Palmer filed a Charge of Discrimination with the Equal Employment Opportunity Commission and a lawsuit alleging race discrimination. After the district court dismissed the case, the Seventh Circuit Court of Appeals reviewed Palmer’s claims. The circuit court evaluated IU’s failure to promote Palmer after his third year and the unequal pay claim. The court dismissed the first claim as time-barred by the statute of limitations.

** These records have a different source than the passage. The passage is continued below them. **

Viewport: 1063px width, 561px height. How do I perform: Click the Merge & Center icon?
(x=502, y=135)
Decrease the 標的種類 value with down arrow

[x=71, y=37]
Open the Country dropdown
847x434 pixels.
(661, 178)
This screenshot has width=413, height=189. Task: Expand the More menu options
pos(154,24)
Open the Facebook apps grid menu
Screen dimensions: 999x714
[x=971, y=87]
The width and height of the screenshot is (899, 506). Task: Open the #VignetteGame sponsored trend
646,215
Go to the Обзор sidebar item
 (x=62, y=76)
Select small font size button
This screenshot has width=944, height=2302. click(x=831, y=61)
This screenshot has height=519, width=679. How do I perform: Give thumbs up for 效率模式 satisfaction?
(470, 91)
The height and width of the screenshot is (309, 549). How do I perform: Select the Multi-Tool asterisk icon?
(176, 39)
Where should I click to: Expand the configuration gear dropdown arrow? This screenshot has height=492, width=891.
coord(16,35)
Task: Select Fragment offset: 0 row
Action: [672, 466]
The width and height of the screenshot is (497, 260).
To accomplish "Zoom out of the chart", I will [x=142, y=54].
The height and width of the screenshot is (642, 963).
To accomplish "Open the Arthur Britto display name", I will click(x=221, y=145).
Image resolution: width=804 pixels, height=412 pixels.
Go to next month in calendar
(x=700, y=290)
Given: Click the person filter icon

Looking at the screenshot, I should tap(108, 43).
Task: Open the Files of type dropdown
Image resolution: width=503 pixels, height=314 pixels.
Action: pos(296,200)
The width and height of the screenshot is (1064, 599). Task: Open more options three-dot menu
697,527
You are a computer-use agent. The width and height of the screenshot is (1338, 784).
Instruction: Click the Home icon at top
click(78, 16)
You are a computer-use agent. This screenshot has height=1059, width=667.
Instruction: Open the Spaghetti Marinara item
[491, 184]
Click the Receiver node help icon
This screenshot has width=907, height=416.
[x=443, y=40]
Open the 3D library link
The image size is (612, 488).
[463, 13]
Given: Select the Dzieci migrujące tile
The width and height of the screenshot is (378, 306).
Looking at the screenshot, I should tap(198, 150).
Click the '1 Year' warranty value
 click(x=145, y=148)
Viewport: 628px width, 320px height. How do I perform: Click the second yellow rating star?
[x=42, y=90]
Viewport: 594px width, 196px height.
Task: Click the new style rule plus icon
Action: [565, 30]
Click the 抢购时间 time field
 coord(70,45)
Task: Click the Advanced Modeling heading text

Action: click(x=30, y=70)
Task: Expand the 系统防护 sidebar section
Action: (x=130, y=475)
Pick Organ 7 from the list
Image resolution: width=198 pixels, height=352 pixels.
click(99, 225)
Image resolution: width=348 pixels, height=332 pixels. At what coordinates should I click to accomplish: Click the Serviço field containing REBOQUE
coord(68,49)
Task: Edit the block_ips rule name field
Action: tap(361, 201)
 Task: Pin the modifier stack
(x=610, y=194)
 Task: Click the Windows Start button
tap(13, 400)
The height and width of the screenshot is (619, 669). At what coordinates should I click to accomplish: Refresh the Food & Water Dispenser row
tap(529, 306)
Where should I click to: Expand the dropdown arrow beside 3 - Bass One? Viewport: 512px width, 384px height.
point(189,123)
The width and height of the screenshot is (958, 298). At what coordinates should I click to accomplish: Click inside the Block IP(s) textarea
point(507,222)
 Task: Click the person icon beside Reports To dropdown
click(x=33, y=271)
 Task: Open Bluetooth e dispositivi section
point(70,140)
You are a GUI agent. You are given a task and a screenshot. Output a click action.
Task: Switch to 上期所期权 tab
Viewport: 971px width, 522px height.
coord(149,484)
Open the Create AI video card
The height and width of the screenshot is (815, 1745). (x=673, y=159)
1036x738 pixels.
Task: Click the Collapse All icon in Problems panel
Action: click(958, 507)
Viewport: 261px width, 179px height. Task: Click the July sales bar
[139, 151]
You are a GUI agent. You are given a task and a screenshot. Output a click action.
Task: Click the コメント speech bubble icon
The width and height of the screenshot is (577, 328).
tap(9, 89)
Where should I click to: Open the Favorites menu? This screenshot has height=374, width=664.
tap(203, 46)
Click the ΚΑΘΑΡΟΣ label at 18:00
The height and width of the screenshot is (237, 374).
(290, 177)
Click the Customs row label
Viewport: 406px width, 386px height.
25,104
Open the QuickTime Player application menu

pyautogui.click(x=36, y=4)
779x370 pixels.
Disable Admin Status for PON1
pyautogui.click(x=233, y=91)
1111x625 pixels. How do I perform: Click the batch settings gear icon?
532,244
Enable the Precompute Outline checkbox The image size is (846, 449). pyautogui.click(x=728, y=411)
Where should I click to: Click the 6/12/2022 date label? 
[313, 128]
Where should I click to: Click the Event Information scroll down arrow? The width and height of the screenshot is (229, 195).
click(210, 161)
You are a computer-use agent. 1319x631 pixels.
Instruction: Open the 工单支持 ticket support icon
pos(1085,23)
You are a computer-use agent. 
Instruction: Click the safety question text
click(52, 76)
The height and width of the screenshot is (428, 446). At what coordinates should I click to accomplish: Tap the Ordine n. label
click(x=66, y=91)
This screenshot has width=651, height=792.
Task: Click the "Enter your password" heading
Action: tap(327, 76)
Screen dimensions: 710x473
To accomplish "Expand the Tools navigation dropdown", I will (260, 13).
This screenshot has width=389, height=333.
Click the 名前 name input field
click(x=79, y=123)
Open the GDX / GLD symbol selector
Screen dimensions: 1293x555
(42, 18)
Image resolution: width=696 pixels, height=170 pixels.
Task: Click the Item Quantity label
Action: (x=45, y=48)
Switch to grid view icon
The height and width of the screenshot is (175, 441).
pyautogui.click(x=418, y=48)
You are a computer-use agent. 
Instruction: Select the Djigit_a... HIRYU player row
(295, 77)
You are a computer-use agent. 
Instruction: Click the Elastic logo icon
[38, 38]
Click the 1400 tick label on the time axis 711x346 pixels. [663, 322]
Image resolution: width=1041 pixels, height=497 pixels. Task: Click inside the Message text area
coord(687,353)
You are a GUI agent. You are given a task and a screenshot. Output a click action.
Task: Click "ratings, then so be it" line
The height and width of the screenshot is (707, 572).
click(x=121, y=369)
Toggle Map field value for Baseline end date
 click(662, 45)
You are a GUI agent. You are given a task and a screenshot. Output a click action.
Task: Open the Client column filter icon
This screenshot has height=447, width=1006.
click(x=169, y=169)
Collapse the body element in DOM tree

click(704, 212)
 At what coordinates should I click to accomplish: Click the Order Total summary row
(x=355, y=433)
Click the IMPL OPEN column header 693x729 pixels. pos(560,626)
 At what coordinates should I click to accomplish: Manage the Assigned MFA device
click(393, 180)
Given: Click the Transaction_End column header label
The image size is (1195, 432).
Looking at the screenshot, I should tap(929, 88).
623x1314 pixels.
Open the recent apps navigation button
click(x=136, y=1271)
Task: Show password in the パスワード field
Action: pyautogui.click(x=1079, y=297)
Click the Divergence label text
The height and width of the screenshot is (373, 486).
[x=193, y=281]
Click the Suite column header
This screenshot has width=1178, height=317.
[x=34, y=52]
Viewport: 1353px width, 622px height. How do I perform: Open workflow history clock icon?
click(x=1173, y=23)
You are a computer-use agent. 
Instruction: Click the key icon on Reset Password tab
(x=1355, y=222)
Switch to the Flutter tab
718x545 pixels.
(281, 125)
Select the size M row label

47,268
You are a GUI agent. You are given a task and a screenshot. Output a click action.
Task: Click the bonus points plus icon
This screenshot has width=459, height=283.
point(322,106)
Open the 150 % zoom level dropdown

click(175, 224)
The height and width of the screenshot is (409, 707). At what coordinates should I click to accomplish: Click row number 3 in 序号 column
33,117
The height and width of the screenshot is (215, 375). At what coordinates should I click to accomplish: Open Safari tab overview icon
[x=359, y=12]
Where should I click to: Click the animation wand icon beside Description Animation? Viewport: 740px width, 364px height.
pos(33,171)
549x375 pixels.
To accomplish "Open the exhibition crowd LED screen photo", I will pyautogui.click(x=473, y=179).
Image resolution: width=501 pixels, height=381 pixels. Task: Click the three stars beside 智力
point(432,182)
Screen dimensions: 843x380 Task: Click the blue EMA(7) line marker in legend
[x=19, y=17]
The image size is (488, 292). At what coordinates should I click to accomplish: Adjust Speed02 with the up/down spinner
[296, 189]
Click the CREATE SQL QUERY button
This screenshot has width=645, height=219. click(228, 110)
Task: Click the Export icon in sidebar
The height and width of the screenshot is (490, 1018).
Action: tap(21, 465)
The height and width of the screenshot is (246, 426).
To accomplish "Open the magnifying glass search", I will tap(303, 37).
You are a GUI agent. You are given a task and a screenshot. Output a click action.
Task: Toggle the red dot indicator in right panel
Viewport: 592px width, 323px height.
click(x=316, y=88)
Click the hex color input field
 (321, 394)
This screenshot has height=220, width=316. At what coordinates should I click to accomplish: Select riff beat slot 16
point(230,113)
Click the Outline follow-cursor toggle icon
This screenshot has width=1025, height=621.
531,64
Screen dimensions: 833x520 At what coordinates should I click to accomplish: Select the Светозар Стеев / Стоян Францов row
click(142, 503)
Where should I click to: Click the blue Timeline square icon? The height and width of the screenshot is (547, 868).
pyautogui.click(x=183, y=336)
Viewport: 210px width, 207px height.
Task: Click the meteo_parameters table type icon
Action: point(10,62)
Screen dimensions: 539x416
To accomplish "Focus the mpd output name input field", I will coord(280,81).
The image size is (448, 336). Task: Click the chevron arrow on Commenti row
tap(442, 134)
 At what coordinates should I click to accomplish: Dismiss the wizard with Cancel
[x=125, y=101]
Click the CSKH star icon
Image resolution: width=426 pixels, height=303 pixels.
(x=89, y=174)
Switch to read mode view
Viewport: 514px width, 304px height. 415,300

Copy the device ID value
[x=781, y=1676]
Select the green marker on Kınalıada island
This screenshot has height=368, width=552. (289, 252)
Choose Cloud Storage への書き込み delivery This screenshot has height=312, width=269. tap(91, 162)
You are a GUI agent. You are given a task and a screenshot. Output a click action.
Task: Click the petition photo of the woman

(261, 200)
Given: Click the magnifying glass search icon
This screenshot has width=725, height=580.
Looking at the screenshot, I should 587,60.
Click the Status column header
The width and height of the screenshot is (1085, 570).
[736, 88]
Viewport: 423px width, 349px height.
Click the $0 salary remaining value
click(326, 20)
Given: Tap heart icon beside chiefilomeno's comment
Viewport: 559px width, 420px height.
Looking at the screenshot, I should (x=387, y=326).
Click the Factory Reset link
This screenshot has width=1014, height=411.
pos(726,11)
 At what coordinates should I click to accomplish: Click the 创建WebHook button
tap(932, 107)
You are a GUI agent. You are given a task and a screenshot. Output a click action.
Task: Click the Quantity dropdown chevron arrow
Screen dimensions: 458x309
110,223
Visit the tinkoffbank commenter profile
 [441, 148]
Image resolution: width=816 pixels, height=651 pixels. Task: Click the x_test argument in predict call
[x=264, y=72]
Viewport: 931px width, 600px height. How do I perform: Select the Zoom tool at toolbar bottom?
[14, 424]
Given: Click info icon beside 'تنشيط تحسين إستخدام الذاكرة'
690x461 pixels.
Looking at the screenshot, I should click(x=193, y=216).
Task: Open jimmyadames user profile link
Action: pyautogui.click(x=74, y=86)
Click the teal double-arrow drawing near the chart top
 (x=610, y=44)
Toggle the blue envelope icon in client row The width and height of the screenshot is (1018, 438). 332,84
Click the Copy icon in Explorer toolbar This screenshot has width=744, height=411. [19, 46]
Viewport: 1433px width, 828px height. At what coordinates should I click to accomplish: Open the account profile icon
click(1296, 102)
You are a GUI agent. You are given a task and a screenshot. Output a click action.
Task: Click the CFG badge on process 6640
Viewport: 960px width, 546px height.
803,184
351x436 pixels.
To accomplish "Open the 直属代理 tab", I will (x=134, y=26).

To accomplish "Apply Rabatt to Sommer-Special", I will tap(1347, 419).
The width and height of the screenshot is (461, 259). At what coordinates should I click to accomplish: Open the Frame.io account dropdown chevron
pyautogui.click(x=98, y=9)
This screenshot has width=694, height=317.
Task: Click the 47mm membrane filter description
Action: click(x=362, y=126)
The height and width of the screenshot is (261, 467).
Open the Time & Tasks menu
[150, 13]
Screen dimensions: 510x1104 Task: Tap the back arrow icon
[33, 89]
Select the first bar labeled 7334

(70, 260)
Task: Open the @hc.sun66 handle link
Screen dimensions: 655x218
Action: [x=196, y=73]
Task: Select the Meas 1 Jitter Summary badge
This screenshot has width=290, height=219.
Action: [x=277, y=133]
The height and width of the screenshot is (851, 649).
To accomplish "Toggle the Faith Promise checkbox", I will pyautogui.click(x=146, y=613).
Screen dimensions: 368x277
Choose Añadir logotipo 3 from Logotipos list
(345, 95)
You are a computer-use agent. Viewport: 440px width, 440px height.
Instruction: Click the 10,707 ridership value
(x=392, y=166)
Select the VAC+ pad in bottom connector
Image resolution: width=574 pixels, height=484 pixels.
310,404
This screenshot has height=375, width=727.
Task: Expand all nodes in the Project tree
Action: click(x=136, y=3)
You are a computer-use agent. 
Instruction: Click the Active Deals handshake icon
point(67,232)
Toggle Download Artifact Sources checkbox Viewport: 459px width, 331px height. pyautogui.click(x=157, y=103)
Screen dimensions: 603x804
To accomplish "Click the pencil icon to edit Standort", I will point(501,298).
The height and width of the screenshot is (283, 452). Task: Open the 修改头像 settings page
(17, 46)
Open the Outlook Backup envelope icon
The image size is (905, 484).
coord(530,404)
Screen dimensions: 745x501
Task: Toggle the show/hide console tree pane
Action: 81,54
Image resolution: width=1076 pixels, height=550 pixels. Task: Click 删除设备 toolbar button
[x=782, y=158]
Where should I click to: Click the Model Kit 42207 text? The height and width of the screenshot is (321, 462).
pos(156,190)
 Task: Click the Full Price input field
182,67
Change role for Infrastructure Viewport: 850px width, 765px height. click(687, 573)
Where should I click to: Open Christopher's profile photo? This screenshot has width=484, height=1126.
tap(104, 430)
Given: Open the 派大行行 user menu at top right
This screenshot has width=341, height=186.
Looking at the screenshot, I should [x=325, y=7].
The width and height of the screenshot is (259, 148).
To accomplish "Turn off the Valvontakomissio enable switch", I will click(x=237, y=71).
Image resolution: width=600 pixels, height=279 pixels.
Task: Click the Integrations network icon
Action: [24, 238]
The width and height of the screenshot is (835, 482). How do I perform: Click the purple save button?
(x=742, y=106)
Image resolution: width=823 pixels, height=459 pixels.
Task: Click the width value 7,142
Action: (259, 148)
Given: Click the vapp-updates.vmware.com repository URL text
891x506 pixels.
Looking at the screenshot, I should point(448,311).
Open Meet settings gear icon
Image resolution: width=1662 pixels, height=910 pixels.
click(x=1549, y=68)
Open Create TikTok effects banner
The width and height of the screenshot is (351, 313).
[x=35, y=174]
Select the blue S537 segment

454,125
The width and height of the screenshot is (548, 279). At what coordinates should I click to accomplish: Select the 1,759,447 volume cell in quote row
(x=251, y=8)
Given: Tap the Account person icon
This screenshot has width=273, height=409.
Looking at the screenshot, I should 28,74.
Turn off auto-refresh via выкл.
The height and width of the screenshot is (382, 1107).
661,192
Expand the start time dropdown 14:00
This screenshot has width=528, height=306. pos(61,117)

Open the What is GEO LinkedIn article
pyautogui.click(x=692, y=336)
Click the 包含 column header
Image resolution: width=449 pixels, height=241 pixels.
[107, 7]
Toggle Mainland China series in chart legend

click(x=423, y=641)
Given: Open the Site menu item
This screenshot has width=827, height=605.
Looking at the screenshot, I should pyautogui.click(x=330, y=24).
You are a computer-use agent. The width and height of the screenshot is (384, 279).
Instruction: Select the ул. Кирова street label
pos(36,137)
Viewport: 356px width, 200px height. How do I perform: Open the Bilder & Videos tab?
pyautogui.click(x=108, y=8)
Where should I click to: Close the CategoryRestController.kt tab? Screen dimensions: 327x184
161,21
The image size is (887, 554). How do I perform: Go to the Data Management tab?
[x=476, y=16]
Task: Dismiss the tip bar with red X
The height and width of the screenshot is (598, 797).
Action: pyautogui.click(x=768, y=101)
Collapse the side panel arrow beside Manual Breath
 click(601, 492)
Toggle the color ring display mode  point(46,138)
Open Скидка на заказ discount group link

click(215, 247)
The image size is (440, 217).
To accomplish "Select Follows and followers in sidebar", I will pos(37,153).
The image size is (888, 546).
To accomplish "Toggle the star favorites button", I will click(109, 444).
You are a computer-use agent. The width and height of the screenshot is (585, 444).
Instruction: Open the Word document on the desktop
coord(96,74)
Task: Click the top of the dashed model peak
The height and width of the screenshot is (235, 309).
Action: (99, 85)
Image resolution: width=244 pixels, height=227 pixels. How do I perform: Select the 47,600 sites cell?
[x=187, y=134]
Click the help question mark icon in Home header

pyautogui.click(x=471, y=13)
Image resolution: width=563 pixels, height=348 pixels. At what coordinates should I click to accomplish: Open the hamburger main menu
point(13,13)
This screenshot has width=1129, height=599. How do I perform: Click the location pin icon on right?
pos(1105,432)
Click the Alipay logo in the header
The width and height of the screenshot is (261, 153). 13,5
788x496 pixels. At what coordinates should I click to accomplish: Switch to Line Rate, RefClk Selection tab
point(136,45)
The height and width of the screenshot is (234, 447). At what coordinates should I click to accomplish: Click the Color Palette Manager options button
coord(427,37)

Regarding his unequal pay claim, Palmer had to demonstrate that race accounted for the pay disparity. According to the Seventh Circuit, Palmer had to show more than both men held the same title of lecturer. The court found many differences to account for their respective pay. Palmer earned a higher base pay. However, Gildea earned more overall because of his role in the academy. Gildea also earned additional money for “overload classes” that he taught. He took on many more courses, creating a significant depth of experience. Palmer did not also teach overload classes. Thus, their work was not equal and could not be the basis of an unequal pay claim. Gildea earned higher annual raises than every member in the department because he ramped up teaching experience so rapidly. While Palmer disputed the value of Gildea’s role as academy director, the court refused to act as a “super-personnel board.” The court affirmed the dismissal of the case.